Савинков, услышав последнее сказанное мною слово, сардонически ухмыльнулся.

– Зовут меня Александр Васильевич Тамбовцев, – продолжил я, – и возглавляю я ИТАР – Информационное телеграфное агентство России. Ну, это что-то вроде советского варианта «Гавас» * – вы имели возможность познакомиться с ним во Франции.

Примечание авторов: * «Гавас» – французское информационное агентство, получившее название по имени банкира, переводчика и журналиста Шарля-Луи Гаваса, создавшего в 1835 году первое в мире информационное агентство. «Гавас» просуществовало до 1940 года, когда было закрыто правительством Виши. В 1944 на базе «Гаваса» было создано информационное агентство «Франс-Пресс».

Савинков непроизвольно потер слезящиеся глаза и пристально посмотрел на меня.

– Знаете, Александр Васильевич, я вам не верю, – наконец произнес он. – Что-то вы мало похожи на газетчика. А вот жандарм из вас получился бы превосходный!

– Ну, одно другому не мешает, – улыбнулся я. – Владимир Иванович Даль, к примеру, возглавлял канцелярию министра внутренних дел России Перовского. Но давайте оставим в покое мою скромную персону и поговорим о вас, Борис Викторович. Скажите, на что вы надеялись, приняв предложение французских спецслужб?
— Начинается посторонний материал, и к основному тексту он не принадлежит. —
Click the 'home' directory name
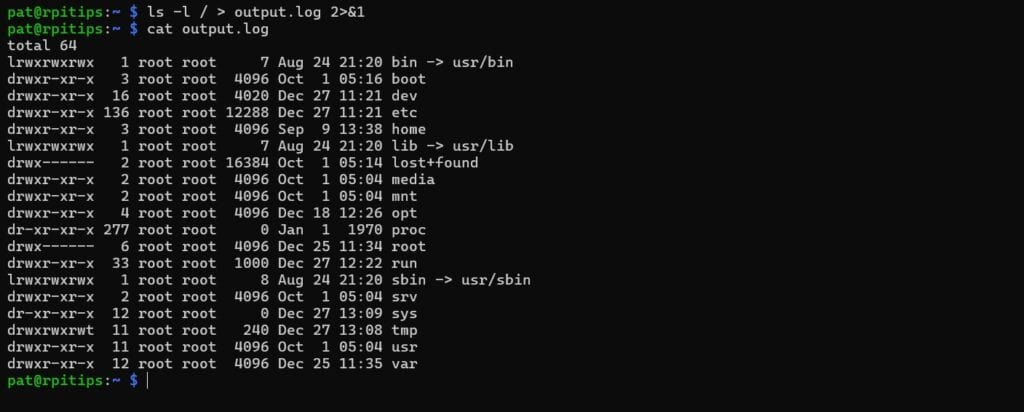coord(409,129)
Неужели вы всерьез рассчитывали, что вам удастся свергнуть власть большевиков?

– Сталин и его подручные захватили власть в России силой, – сказал Савинков, – почему другая сила не могла бы свергнуть их власть? А что касается французов, так что же им остается делать, когда союзник по Антанте так подло предал их и заключил сепаратный мир с тевтонами?

– Борис Викторович, вы взрослый человек, – не стал я вступать в полемику с Савинковым, – и должны понять, что французам Россия была нужна как поставщик того, что англичане называют: «food for powder», то есть «пищей для пороха», а мы – пушечным мясом. Русские солдаты должны были класть свои головы для того, чтобы отработать царские займы. Впрочем, для вас чужие жизни всегда были таким пустяком, о котором и говорить неприлично. Вы должны понимать, что вас ждет в самом ближайшем будущем. Ничего утешительного для вас я сказать не могу. Подготовка вооруженного мятежа в любой стране карается виселицей, расстрелом или гильотиной. Для вас не будет особого исключения. Собранных доказательств вполне достаточно, чтобы вас повесить или поставить к стенке. Вам это понятно?
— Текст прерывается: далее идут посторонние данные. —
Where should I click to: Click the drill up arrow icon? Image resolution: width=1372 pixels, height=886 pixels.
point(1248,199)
Савинков побледнел. Он, конечно, внутренне был готов к тому, что за все им содеянное можно лишиться жизни, но услышав это от меня, растерялся. Жить ему хотелось. Я вспомнил об операции «Синдикат-2», когда он, оказавшись на территории СССР, был арестован ОГПУ. На допросах он напирал на то, что «всю жизнь работал только для народа и во имя его», а на открытом судебном процессе публично раскаялся в своих преступлениях и признал «всю свою политическую деятельность с момента Октябрьского переворота ошибкой и заблуждением».
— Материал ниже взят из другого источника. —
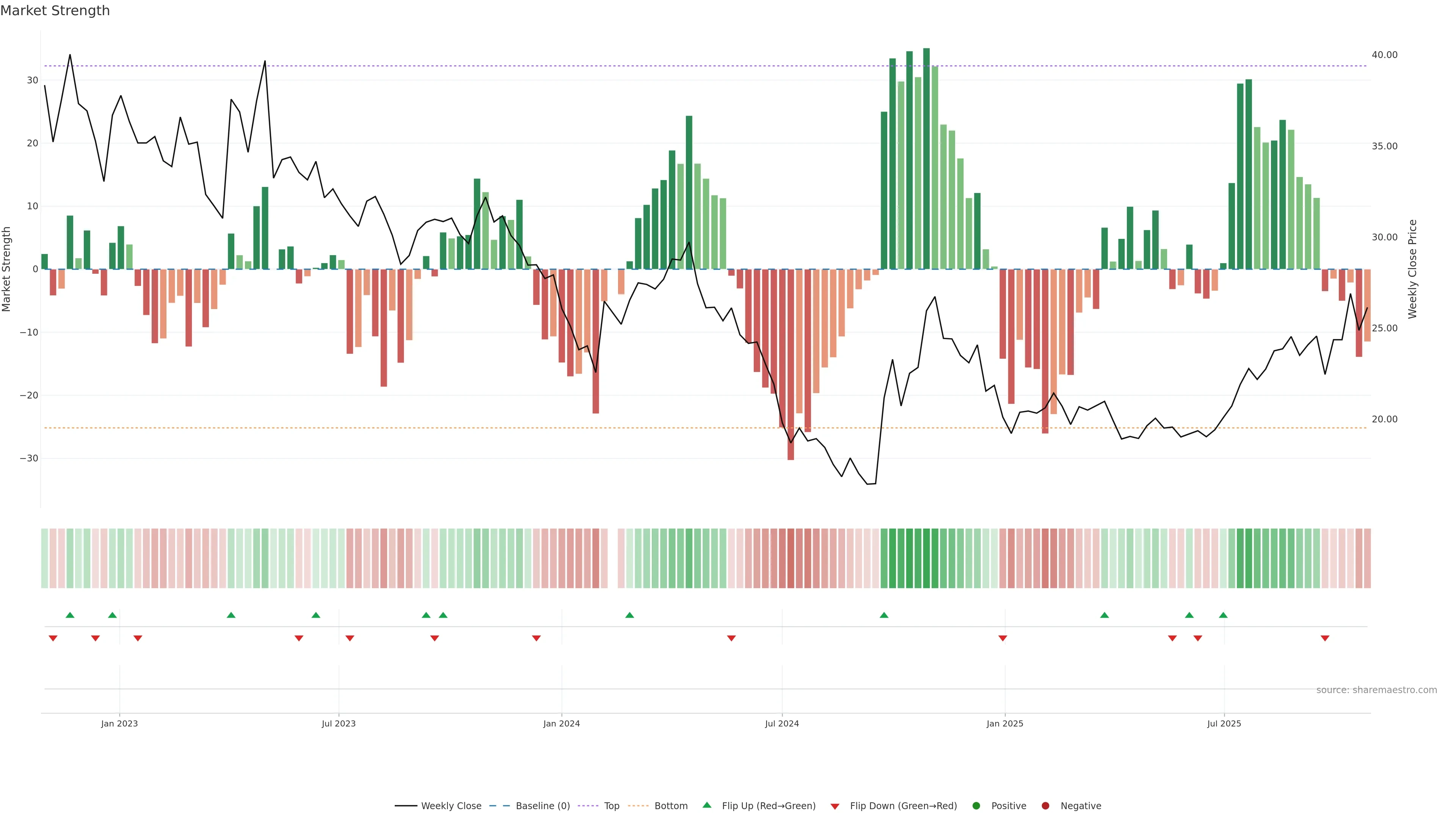Click the Flip Up green triangle legend icon
This screenshot has width=1456, height=819.
pyautogui.click(x=706, y=805)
– Вы страшный человек, Александр Васильевич, – наконец произнес он, облизнув пересохшие губы, – скажите, кто вы и откуда? Вы – словно гость из бездны, который сейчас потребует продать мою бессмертную душу.

– Ну, с нечистым дел мне иметь не приходилось, – улыбнулся я, – а насчет моего нездешнего происхождения вы правы. Впрочем, давайте вернемся к нашим баранам. Борис Викторович, вы предпочтете продолжить со мной беседу или собственноручно изложите все относящееся к вашему сотрудничеству с французскими спецслужбами? И не только с французскими. Поверьте, сделав это, вы получите шанс, что суд учтет сей факт при вынесении вам приговора. Словом, выбор за вами…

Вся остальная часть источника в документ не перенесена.